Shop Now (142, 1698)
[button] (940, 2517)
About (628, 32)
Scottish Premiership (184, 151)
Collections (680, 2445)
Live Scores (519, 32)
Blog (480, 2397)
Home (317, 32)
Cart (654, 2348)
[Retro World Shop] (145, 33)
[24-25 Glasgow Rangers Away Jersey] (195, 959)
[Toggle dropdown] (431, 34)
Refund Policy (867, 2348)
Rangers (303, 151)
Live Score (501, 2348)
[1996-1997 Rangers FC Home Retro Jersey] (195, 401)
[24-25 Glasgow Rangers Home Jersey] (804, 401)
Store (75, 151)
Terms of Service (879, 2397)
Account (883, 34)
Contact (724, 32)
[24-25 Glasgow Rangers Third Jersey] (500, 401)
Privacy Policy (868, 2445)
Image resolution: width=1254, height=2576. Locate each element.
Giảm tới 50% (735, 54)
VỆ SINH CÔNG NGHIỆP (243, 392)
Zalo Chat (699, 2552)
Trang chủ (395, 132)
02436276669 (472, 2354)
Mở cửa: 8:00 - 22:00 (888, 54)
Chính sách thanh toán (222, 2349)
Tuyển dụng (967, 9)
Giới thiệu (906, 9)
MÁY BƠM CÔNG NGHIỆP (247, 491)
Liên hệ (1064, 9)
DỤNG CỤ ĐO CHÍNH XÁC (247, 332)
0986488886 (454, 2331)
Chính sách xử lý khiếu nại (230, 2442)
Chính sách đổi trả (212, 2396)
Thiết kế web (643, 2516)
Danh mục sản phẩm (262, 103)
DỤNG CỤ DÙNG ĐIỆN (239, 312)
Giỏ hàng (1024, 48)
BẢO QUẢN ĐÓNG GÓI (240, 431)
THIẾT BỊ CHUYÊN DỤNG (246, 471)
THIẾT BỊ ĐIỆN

◆ Work order
Please output an exact copy of the lines above, from the opening line of the data down to the line that contains "Live Score (501, 2348)".

◆ Solution
Shop Now (142, 1698)
[button] (940, 2517)
About (628, 32)
Scottish Premiership (184, 151)
Collections (680, 2445)
Live Scores (519, 32)
Blog (480, 2397)
Home (317, 32)
Cart (654, 2348)
[Retro World Shop] (145, 33)
[24-25 Glasgow Rangers Away Jersey] (195, 959)
[Toggle dropdown] (431, 34)
Refund Policy (867, 2348)
Rangers (303, 151)
Live Score (501, 2348)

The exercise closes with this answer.